'You speak in riddles.' She must be very wary, but also she must learn what she could.

'Riddles of time, Gentlefem. We have on board one who has mastered time—in his own way. And he shall master it for the Holder. You have doubtless heard of the Zacathan race?'

She triggered memory. Her briefing on Asborgan had not been too wide; there had not been time for as much as she would have wished.

'They are a race who study the past.' Out of some corner she brought that.

'The past dealing with the Forerunners and on many worlds,' the Horde Commander amplified. 'Now and then through their delving comes some great discovery, for they are ingenious at following clues to ancient mysteries. We have one of their trained Histechneer's on board, who is to do just that for the Holder.'

Sopt s'Qu looked very pleased with himself. 'He will be greatly beholden to our Leader, who is giving him something his own people have refused to allow him: a chance to penetrate the mystery of time itself. This will be a discovery which shall make Tssek famous.'

'And how does this Zacathan master time?' She was genuinely interested. All space goers knew of the Forerunners. And now and then rumors of finds from that ancient past filtered along the star lanes.

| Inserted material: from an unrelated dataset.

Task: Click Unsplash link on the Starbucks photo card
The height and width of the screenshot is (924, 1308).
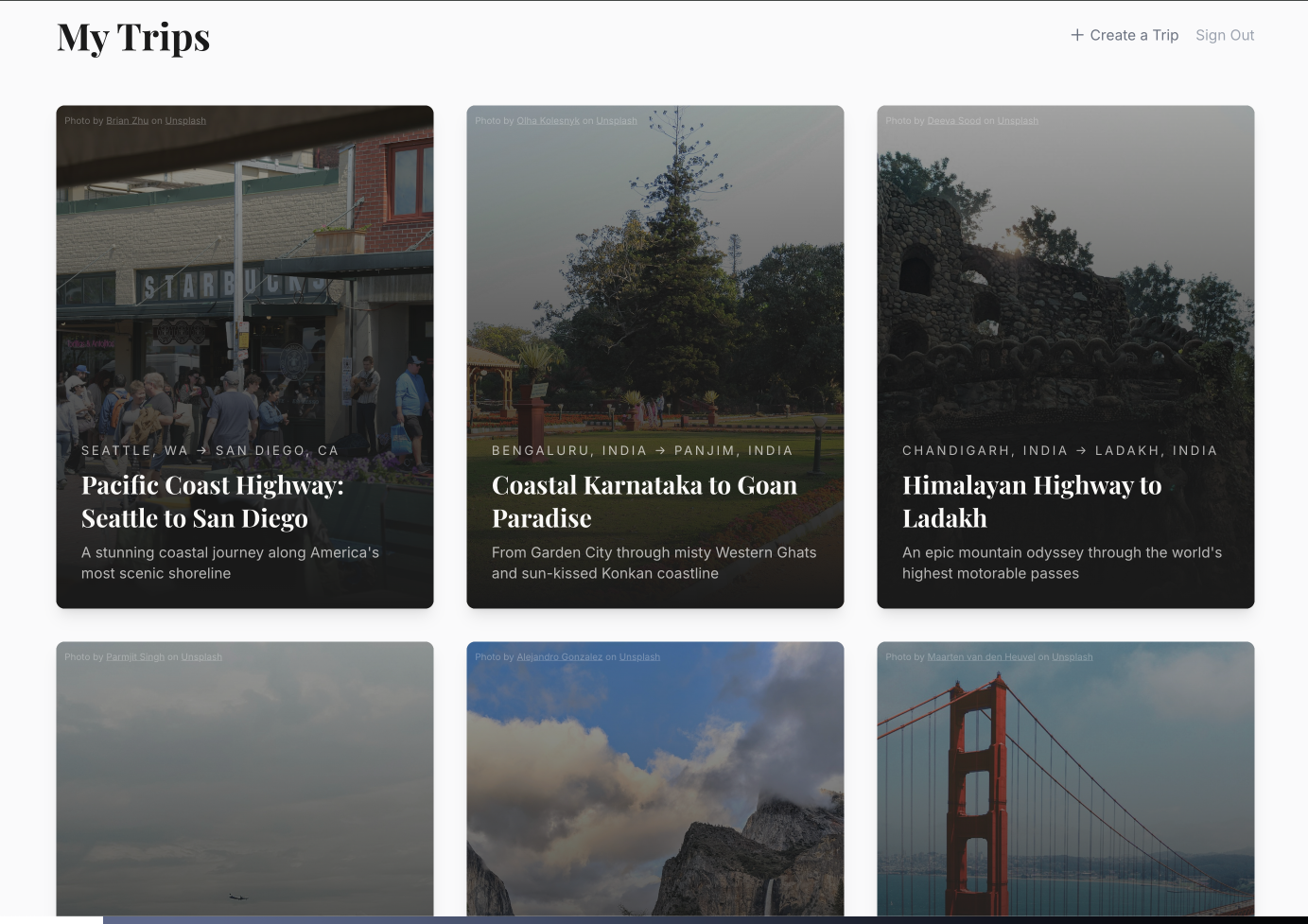Action: coord(185,121)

The Horde Commander grinned thinly, his lips seeming to find it difficult to shape such a move. 'He claims he has a way. Our Leader is inclined to believe him—and the chance to put it all to the test lies now on Tssek. Our Holder approaches the fiftieth year of his taking power. He wishes to show to all the planet the event which transferred the rule from Fer s'Rang to him.'

She allowed her eyes to widen in a calculated expression of wonder. 'What a happening! How pleased this Zacathan must be to be a part of such action.'

Sopt s'Qu lost his smile. 'He is very modest, this Learned One. He objects that his preparations have not been successfully tried. But of course those who have knowledge which leads to power have no desire to share their secret. Once he has talked with the Holder and understands the advantages of the chance offered him, he will be quite ready.'

But, she fastened on the thought, the Zacathan was not a contented party to this experiment, whatever it might be. She knew so little of his people. How effective could opposition from him be and what might such opposition do to impinge on her own mission? She wished she had at her command learn tapes—not like those which the Horde Commander had showered upon her, showing all the best of his Tssek, but those same which would give her an insight into what might prove to be a complication.

Then, there was that other—that touch she had made earlier. Surely somewhere on board was an issha-trained mind. And, since she alone had been assigned to this mission, she feared interference from that mysterious other. Who was the prey of the stranger? Why sent and by whom, that other lurker in Shadows? She dare not ask; though, as she eyed Sopt s'Qu, she longed to be able to enter his round skull and tunnel it, seek that information which meant so much to her.

The Zacathan was a player she had not been prepared for. Was the lurker she had sensed connected with him, sent to spy on this strange time reader? Or a stranger from another Lair hired to perhaps a similar mission as her own? She felt anger again. She was issha, fully able to account for victory by herself alone.

But who and where was that other?

JOFRE HAD KEPT SILENT AFTER HE HAD CLEANED UP TO the last crumb all the food in the container Zurzal had shown him how to unseal. The Zacathan had produced a small black box which he tapped on one side and then stared intently at some curling lines of different colors which writhed, tangled and wove across the slick upper surface of that artifact.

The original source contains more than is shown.